Levrat Christian · Nationalrat · 2004-06-03
Levrat Christian · Nationalrat · Freiburg · Sozialdemokratische Fraktion · 2004-06-03
Wortprotokoll
En ce sixième mois de l'année 2004, je n'ai pas besoin de vous apprendre que la cohésion sociale et nationale de la Suisse est sérieusement entamée. Certains tentent depuis plusieurs mois de dresser les différents groupes sociaux de ce pays les uns contre les autres: jeunes contre vieux, habitants des régions périphériques contre ceux des centres urbains, cantons contre Confédération, et j'en passe. Nous connaissons aujourd'hui le résultat de cette politique: en six mois, le Conseil fédéral et la majorité de ce Parlement ont perdu six fois devant le peuple et les cantons.
Ni la population, ni les cantons ne veulent d'une Confédération qui ne se soucie bientôt plus que de ses finances, et pour laquelle les restrictions budgétaires prévalent désormais sur toute autre considération politique. Le 16 mai dernier, la population et les cantons n'ont pas voulu de coupe dans les prestations de la première des assurances sociales. Ils n'ont pas voulu non plus de cadeaux fiscaux, d'une part, réservés aux catégories les plus aisées de la population et, d'autre part, grevant les capacités financières et d'action des cantons et de la Confédération.
Ces refus, ces échecs, constituent des signaux que la majorité de ce Parlement ne saurait ignorer. C'est pourquoi, au nom de la minorité IV, je vous demande de renforcer l'importance accordée à la cohésion sociale et nationale du pays dans les orientations politiques majeures de la Confédération. Nous prouverions ainsi que nous savons tirer au moins une part des conséquences des six premiers mois du nouveau gouvernement issu du renouvellement du 10 décembre 2003. Ce souci de cohésion s'exprime dans plusieurs propositions, malheureusement encore souvent de minorité, au fil du programme de législature.
Il nous revient, à l'alinéa 2bis dont il est question ici, de faire un pivot de l'action gouvernementale de cette cohésion sociale, de cette cohésion nationale, au même titre que la croissance, l'évolution démographique et la position de la Suisse dans le monde constituent des pivots de cette action.

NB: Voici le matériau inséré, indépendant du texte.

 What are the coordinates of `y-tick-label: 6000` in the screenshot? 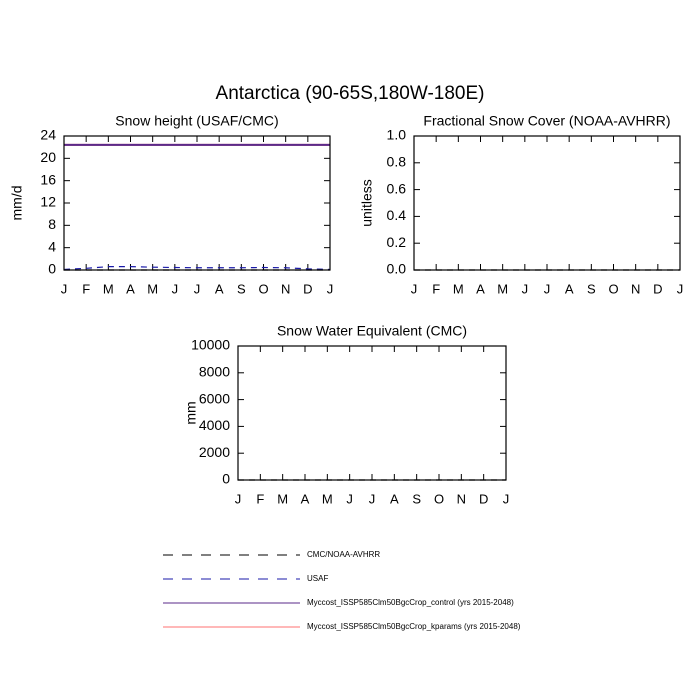 It's located at (214, 398).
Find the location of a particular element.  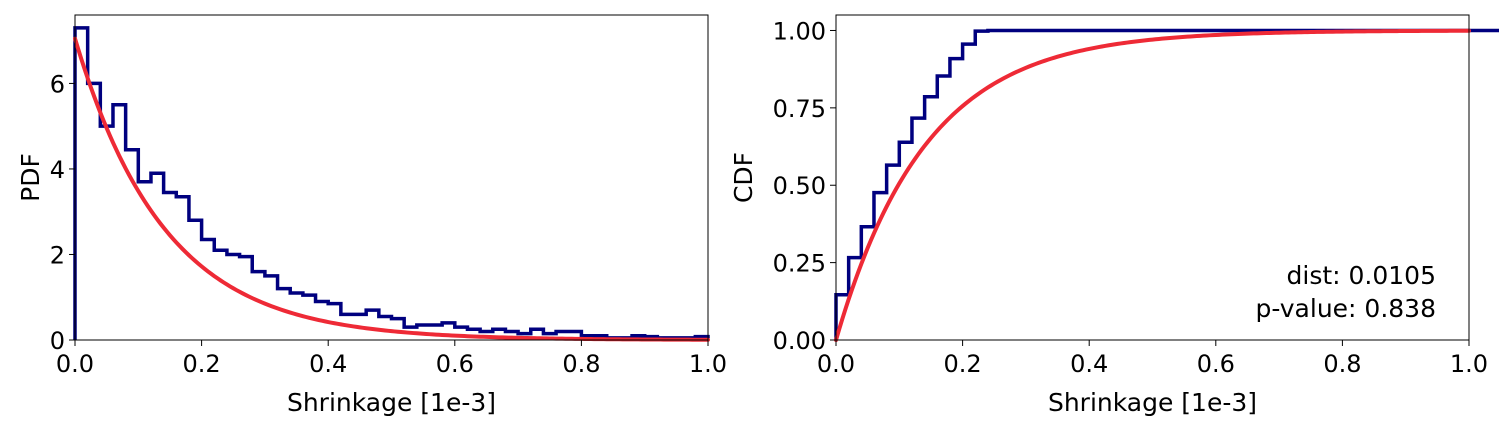

cdf-x-axis-label: Shrinkage [1e-3] is located at coordinates (1152, 402).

Il s'agira ensuite de développer et de concrétiser ce principe général aux articles 2 à 10, notamment en mettant l'accent sur la lutte contre la précarité et sur la solidarité entre les différentes régions du pays.
Lutter contre la précarité, c'est s'engager pour renforcer la cohésion sociale, c'est soutenir notamment, à l'article 2 lettre bocties, la minorité XII (Robbiani) qui engage la Confédération à "contrecarrer la précarisation du marché du travail et lutter contre les salaires trop bas". Mais c'est aussi aborder l'évolution démographique non pas en termes de stigmatisation et de culpabilisation des catégories âgées de la population, mais en termes de solidarité intergénérationnelle, comme le propose mon collègue Stéphane Rossini avec la proposition de la minorité II déposée à l'article 6. Une solidarité à laquelle la population, et notoirement les jeunes générations, a redit son adhésion le 16 mai dernier.
Lutter pour la cohésion nationale, c'est mener une politique régionale cohérente. La Confédération peut oeuvrer à réduire les inégalités entre l'axe Genève-Zurich, d'une part, et les régions périphériques, d'autre part. Il ne s'agit pas de mettre le développement des régions périphériques sous la tutelle des grands centres économiques, mais bien d'établir ou de maintenir des stratégies propres de développement pour les zones périphériques, afin de renforcer, encore une fois, la cohésion nationale entre les différentes régions et communautés de ce pays. Le maintien de services publics forts et efficaces est également un instrument déterminant de cette politique régionale. Ceci implique le renforcement du rôle de la Confédération dans les choix stratégiques des anciennes régies qu'elle contrôle encore.
Ce que nous voulons avec la proposition de la minorité IV, c'est vous inviter à penser l'action politique en termes de cohésion. Ce programme de législature et les différents objectifs qu'il comporte ou pourrait comporter, c'est donc à l'aune de sa capacité à renforcer la cohésion sociale et nationale qu'il faut l'analyser, et non à celle étriquée de la restriction systématique des moyens que l'Etat doit lui consacrer.
Je vous remercie d'adopter la proposition de la minorité IV.